* _Kutipan Terpilih_
□ □ □

Yes! Kali ini saya memang terperangkap di Tarakan. Ceritanya saya ditugaskan kantor untuk sebuah pekerjaan di pulau kecil ini. Hayoo.. pasti pada banyak yang belum tau, kan…bahwa Tarakan itu pulau? Sama!! Saya juga dengan gobloknya baru tahu Tarakan itu pulau setelah tiba disini karena diberi tahu orang lokal. Awalnya saya pikir, kota kecil -yang masuk Provinsi Kalimantan Utara- ini berada di sudut utara Pulau Kalimantan, bukan pulau!  

Luas wilayah  yang pernah  dengan kaya minyak ini hanya sekitar 650 km persegi yang bahkan dari ujung utara ke ujung selatan hanya butuh waktu kurang dari sejam.  Letaknya berbatasan dengan Kalimantan besar dan perairan Malaysia.  Penduduknya sebagian besar suku Bugis, Jawa dan sisanya penduduk asli Kalimantan. Kenapa terjebak? Setelah menyelesaikan tugas, saya berniat melancong ke Derawan bersama seorang teman. Tarakan adalah salah satu gate way ke Pulau Derawan (tunggu tulisan khusus tentang Derawan yaah!!)  Namun, karena teman saya menyusul dari Jakarta, jadilah saya menunggu dia selama satu hari disini.

□ □ □

* _Bagian Data_
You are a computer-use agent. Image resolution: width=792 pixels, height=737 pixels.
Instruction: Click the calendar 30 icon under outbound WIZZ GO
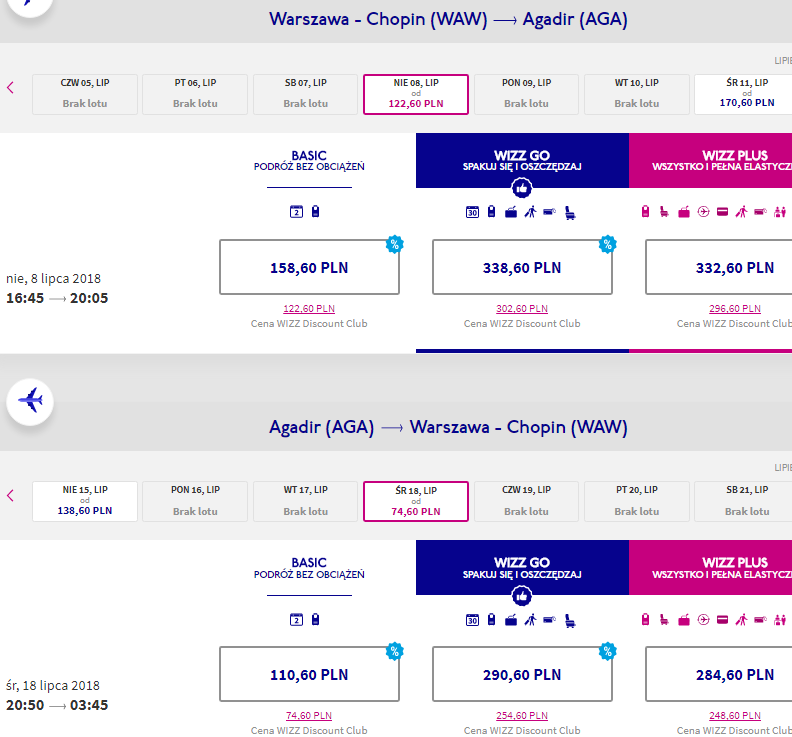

□ □ □

* _Tujuan Latihan_
Sebutkan semua kelompok penduduk Tarakan yang disebut dalam kutipan tentang Tarakan.

* _Penyelesaian Latihan_
Suku Bugis, Jawa, dan penduduk asli Kalimantan.